**What to do:** Only an exact copy is wanted: the lines from the one holding "Given: Click the" through the last line below, minus the pictures.
+-------+
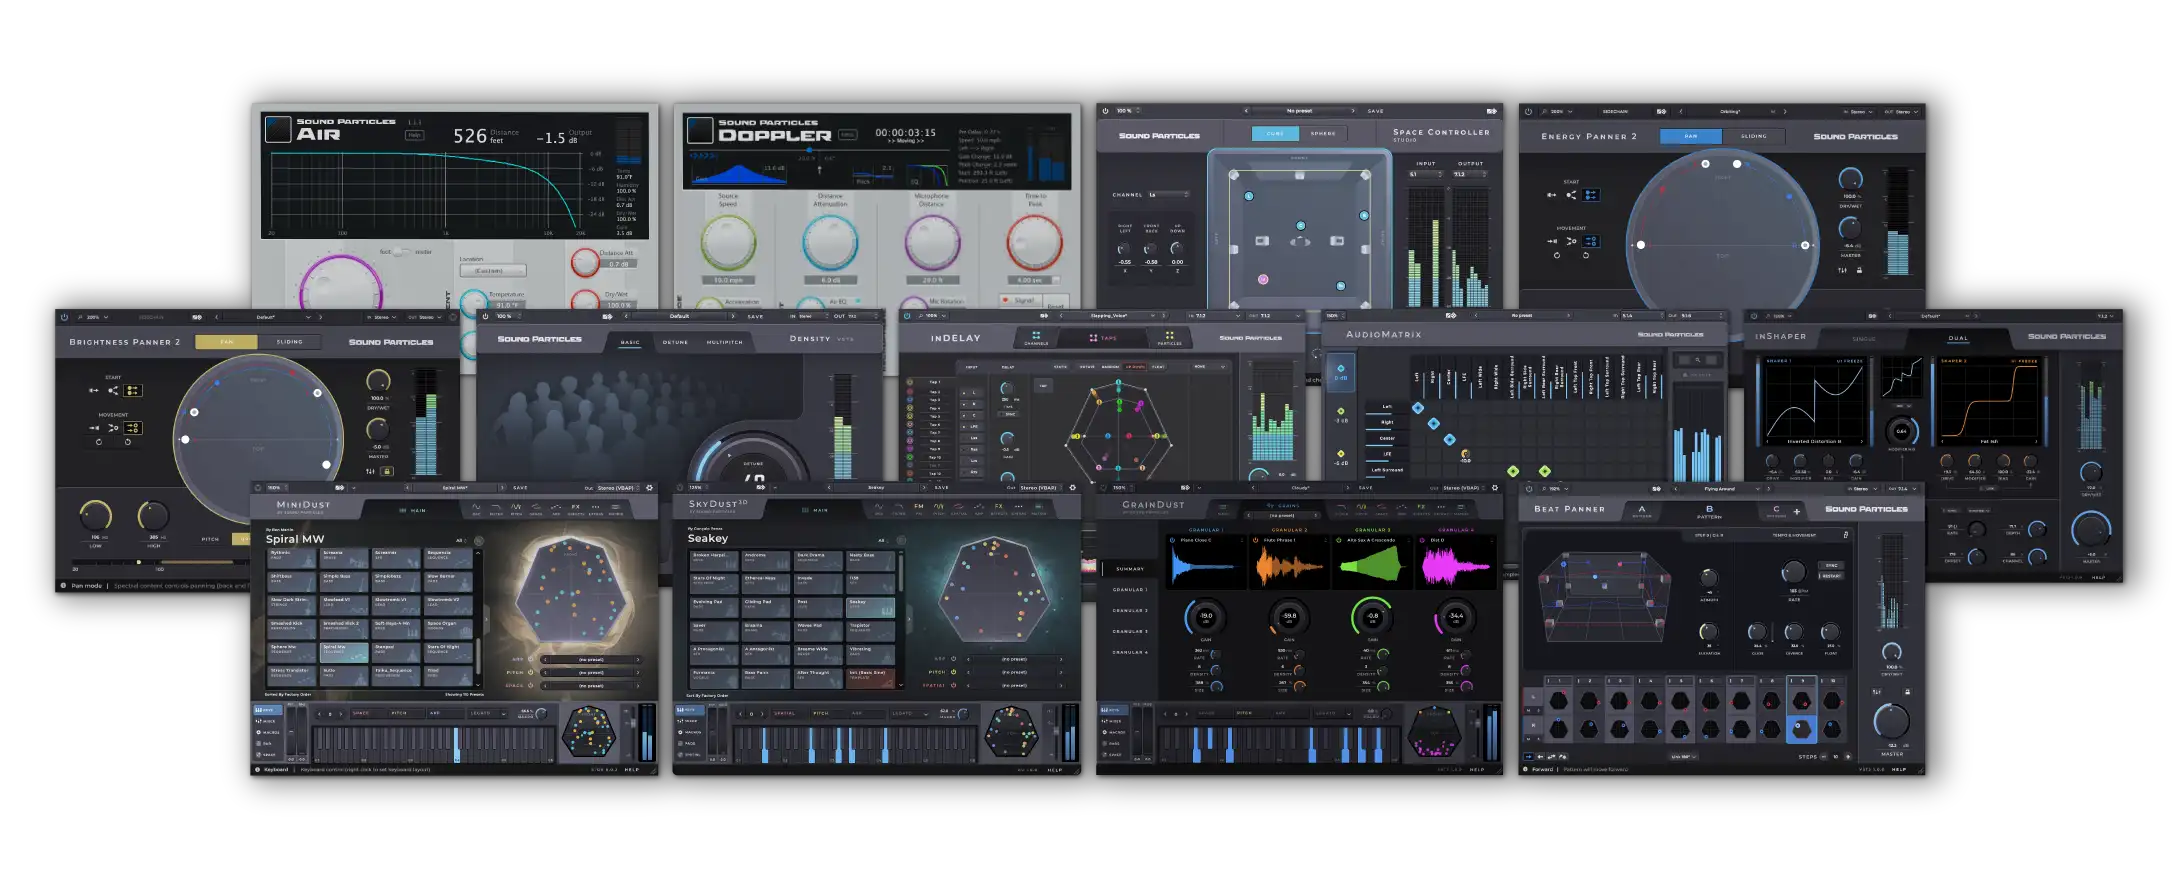Viewport: 2178px width, 884px height.
Task: Toggle Granular 2 power button in GrainDust
Action: pos(1256,540)
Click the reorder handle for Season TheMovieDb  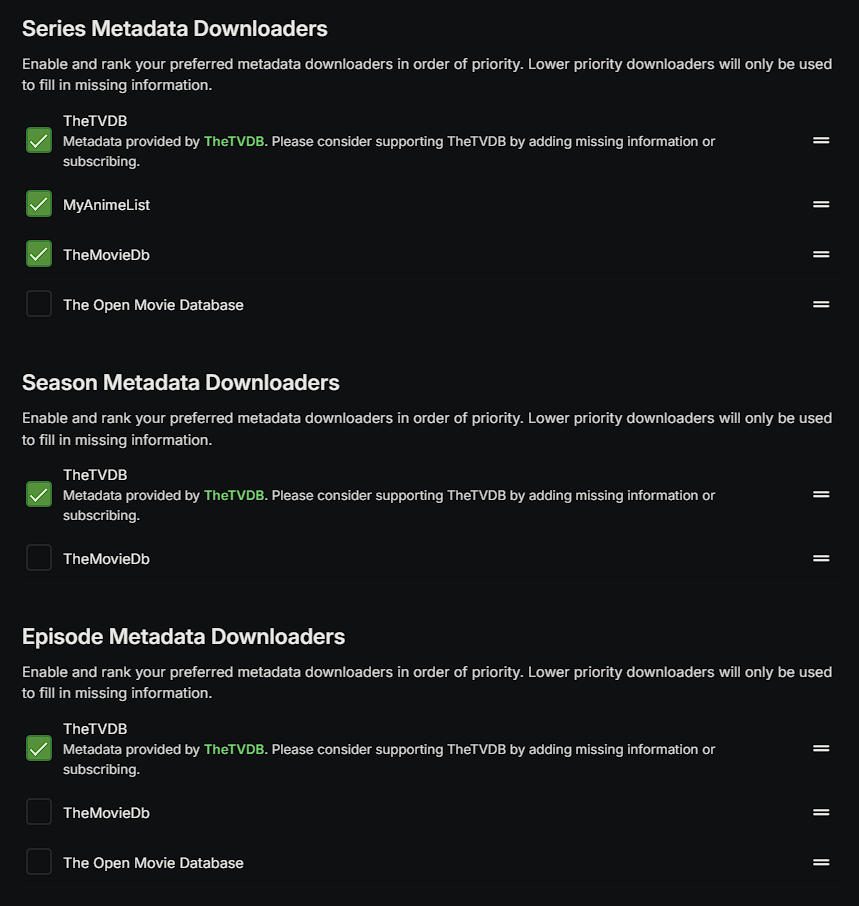point(821,558)
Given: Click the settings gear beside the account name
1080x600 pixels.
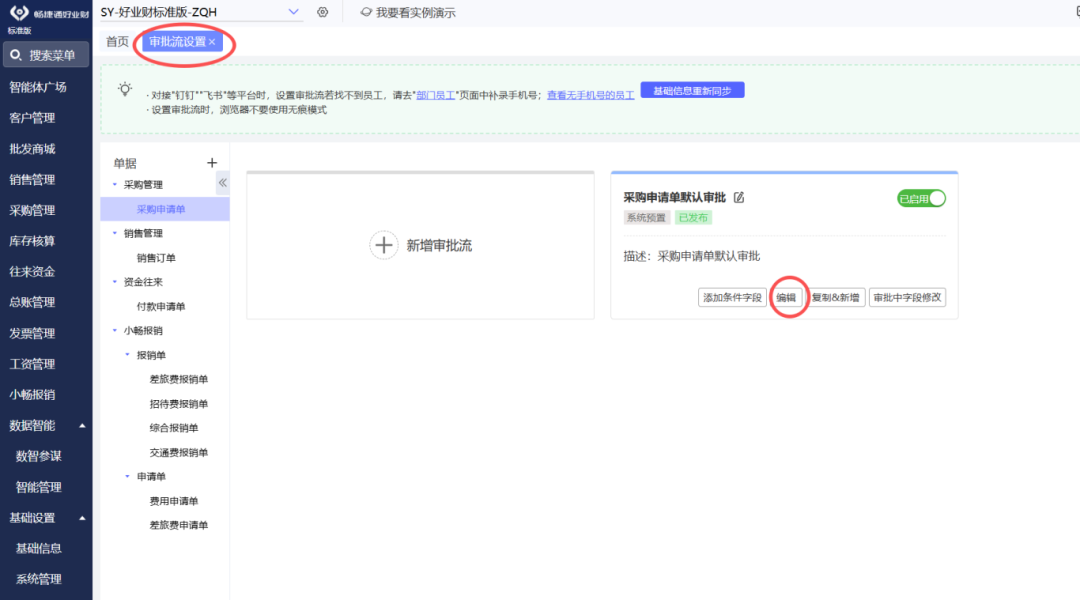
+-------+
**Result of the task:**
Given: Click the settings gear beside the account name
1080x600 pixels.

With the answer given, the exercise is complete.